Ses paroles se perdent. Je prends trop à gauche; je me plonge dans un trou où l'on avait amorti de la chaux. Du même bond, mon cheval me sort du trou. Je ne voyais plus. Comme je tenais mon cheval ferme de la main droite, je m'essuyai la figure et poursuivis ma bête, qui filait dans les prés. Enfin, en luttant contre l'eau, je gagne le devant de mon cochon; lorsqu'il eut le nez tourné du côté de la maison, il revient comme je le désirais. Arrivé dans la cour, je lâche mon bidet, bien transi de froid. Mes maîtres m'attendaient sur le perron, et les grosses filles de regarder ce pauvre petit orphelin trempé, pâle comme la mort, mais j'avais sauvé le cochon de mon maître.
«Venez, mon ami, me disent monsieur et madame, venez vous changer.» Ils me mènent dans leur belle chambre où un bon feu était allumé, et les voilà à me déshabiller tout nu comme je suis venu au monde. «Buvez, disent-ils, ce verre de vin chaud!»
Les voilà qui m'essuient comme leur propre enfant, et m'enveloppent dans un drap. M. Potier dit à son épouse: «Ma chère amie, si tu lui donnais une de mes chemises neuves, il pourrait bien l'essayer.—Tu as raison, ce pauvre petit n'en a que deux.—Eh bien! il faut lui donner la demi-douzaine. Tiens! il faut lui payer sa bonne action: je vais lui faire cadeau du pantalon et du gilet rond que tu m'as fait faire; il sera habillé tout à neuf.—Bien, mon ami, tu me fais plaisir.»
M. Potier me dit: «Vous gagnerez dix-huit francs par mois et les profits: trois francs par cheval.—Monsieur et madame, combien je vous remercie!—Si vous vous étiez noyé en sauvant notre cochon! Vous avez mérité cette récompense.»
Je me vois habillé comme le maître de la maison. Dieu! que j'étais fier!

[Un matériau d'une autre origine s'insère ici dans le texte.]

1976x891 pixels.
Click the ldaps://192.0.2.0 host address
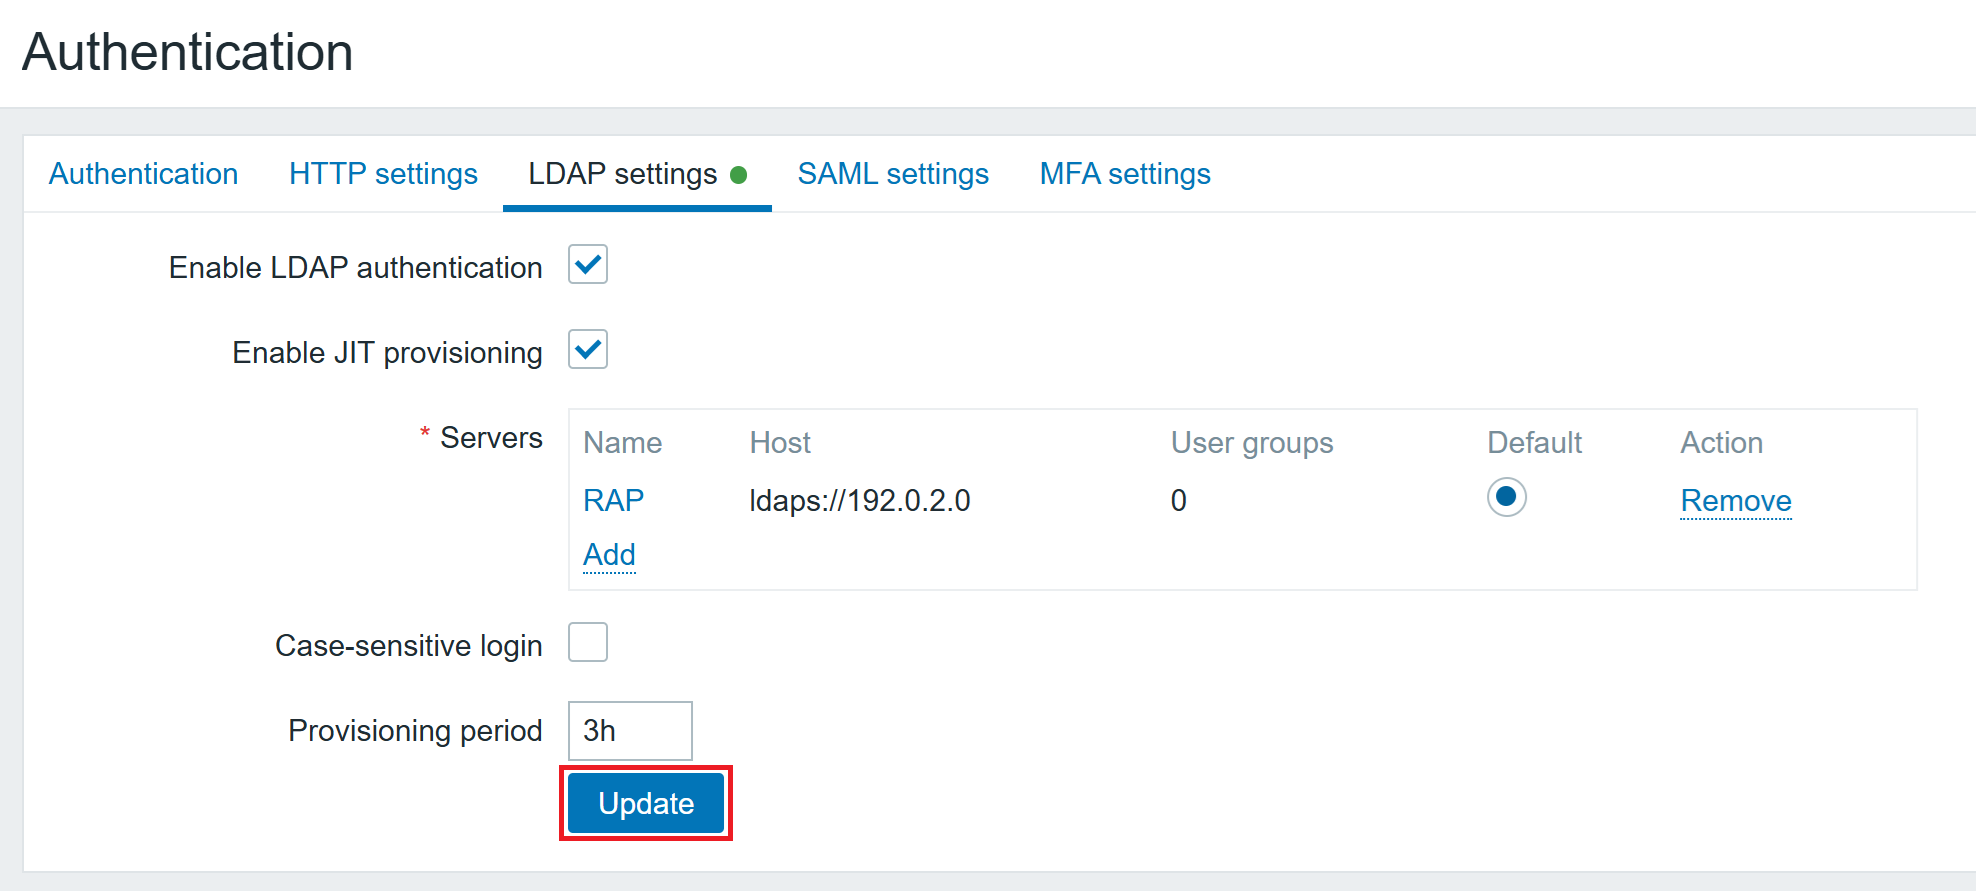pyautogui.click(x=859, y=500)
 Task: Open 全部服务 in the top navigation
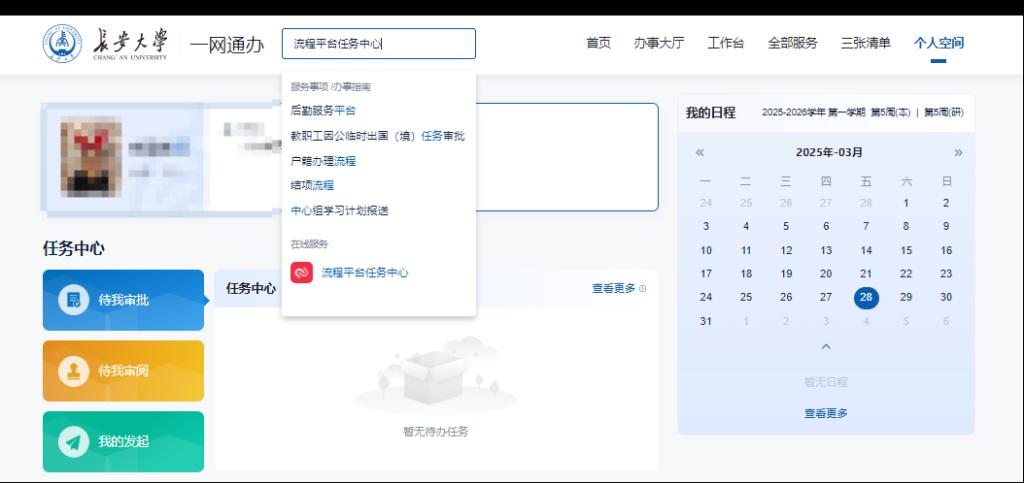[792, 43]
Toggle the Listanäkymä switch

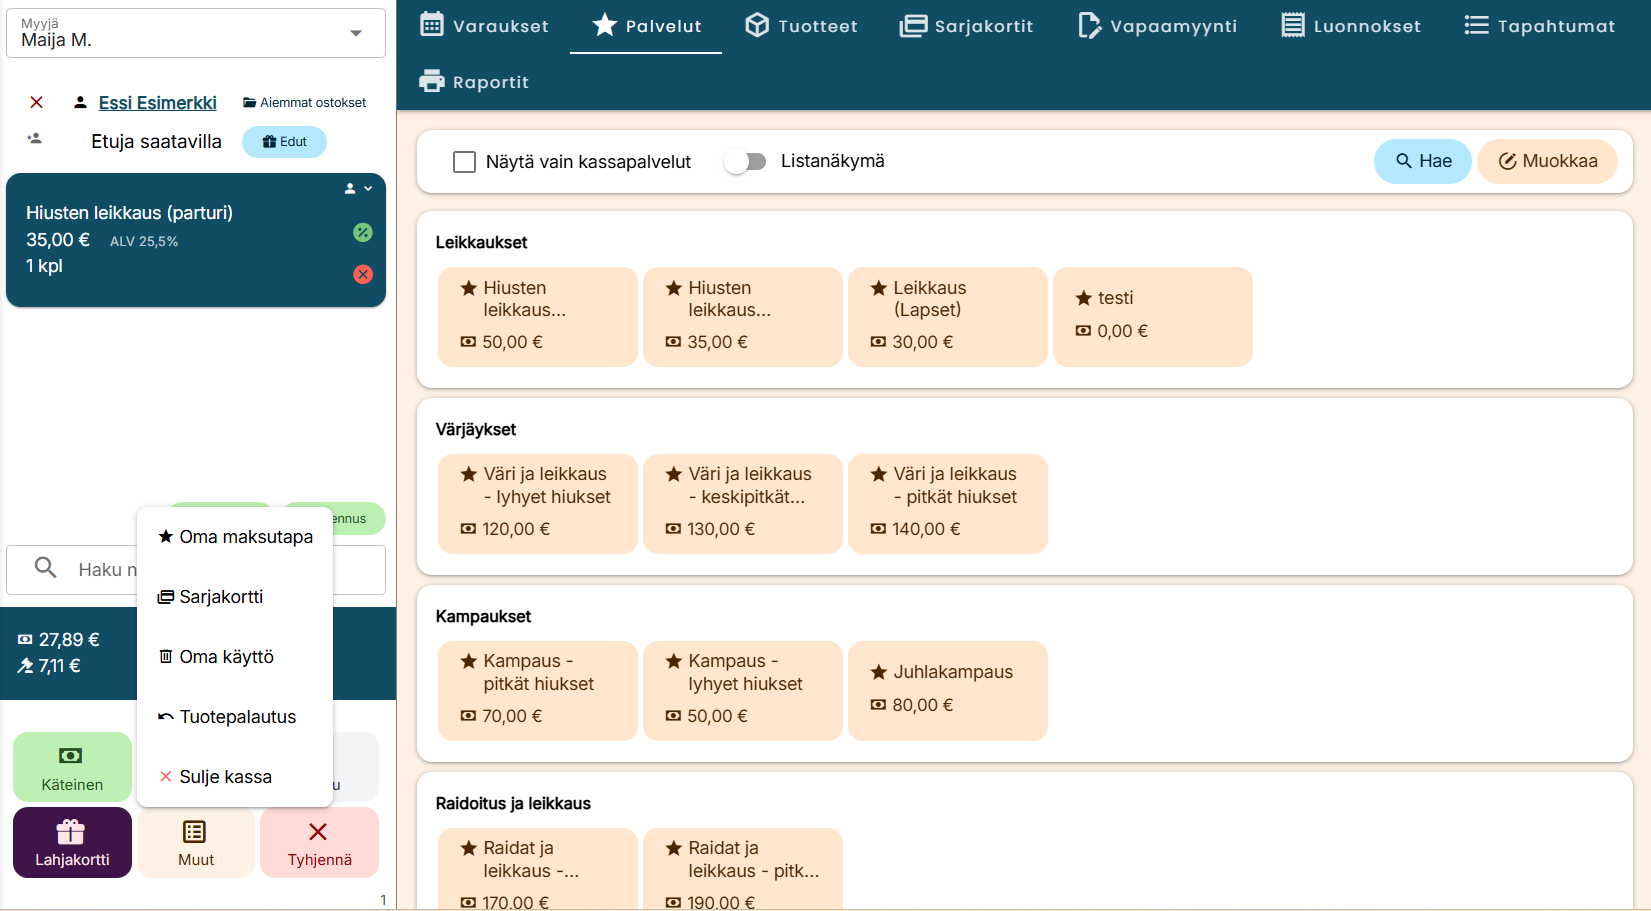point(745,162)
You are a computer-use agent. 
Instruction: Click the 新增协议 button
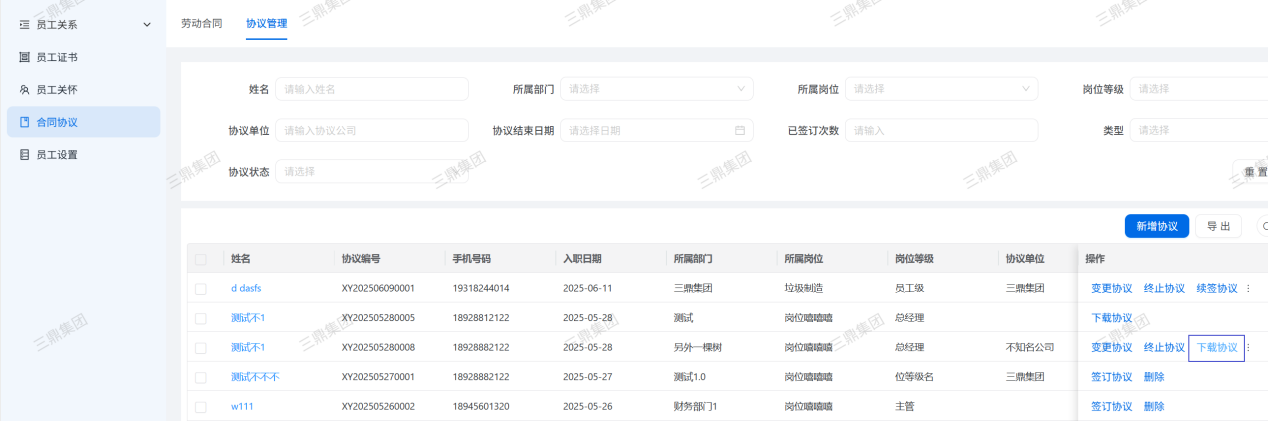pos(1156,226)
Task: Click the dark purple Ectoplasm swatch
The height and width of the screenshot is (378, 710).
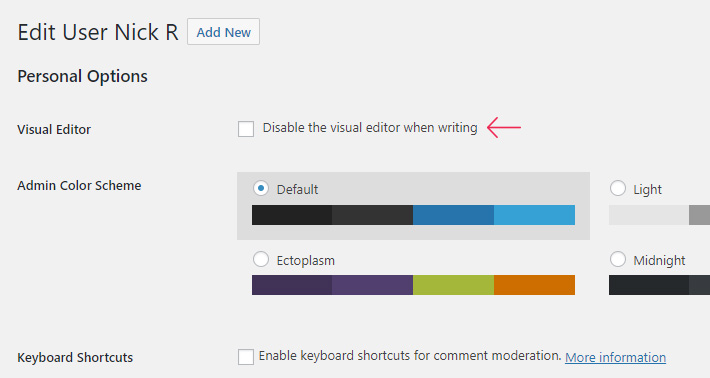Action: 292,285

Je n'étais plus le petit Morvandiau.
Comme ils se prêtaient à m'habiller, je dis: «Mais, monsieur, il ne faut pas m'habiller. Et les chevaux! et les cochons! Il faut je retourne à mon poste, mes habits seraient perdus.—Tu as raison, mon enfant.»
Ils vont chercher des vêtements à leur neveu et me voilà en petite tenue. Je me trouvais seul, le garçon d'écurie était à la ville et les garde-moulins ne voulaient pas se mettre les pieds à l'eau. On me donne un grand verre de vin de Bourgogne bien sucré, et je me remets à l'eau. Je donne le foin aux chevaux. Je bloque mes dix-huit cochons dans une écurie qui était vide. Pour cela je prends une grande perche et poursuis tous mes gaillards devant moi, et finis par être le maître. Je peux dire que j'ai barboté deux heures ce jour-là. Le soir, l'eau avait disparu et les charretiers arrivent de toutes parts. Et moi de rentrer à la maison, de changer de tout et de me coucher de suite. Le vin sucré me fit dormir; le lendemain je n'y pensais plus.
Monsieur et madame me firent demander de venir et m'emmenèrent dans leur chambre; ils m'habillèrent tout à neuf. Après le déjeuner, M. Potier dit au garçon d'écurie: «Selle nos bidets!» Et nous voilà partis pour voir des gros fermiers et acheter des blés. Mon maître fit des affaires pour dix mille francs, et nous fûmes traités en amis. Sans doute que M. Potier avait parlé à ces gros fermiers; on me fit beaucoup d'amitiés, et je fus mis à table près de mon maître.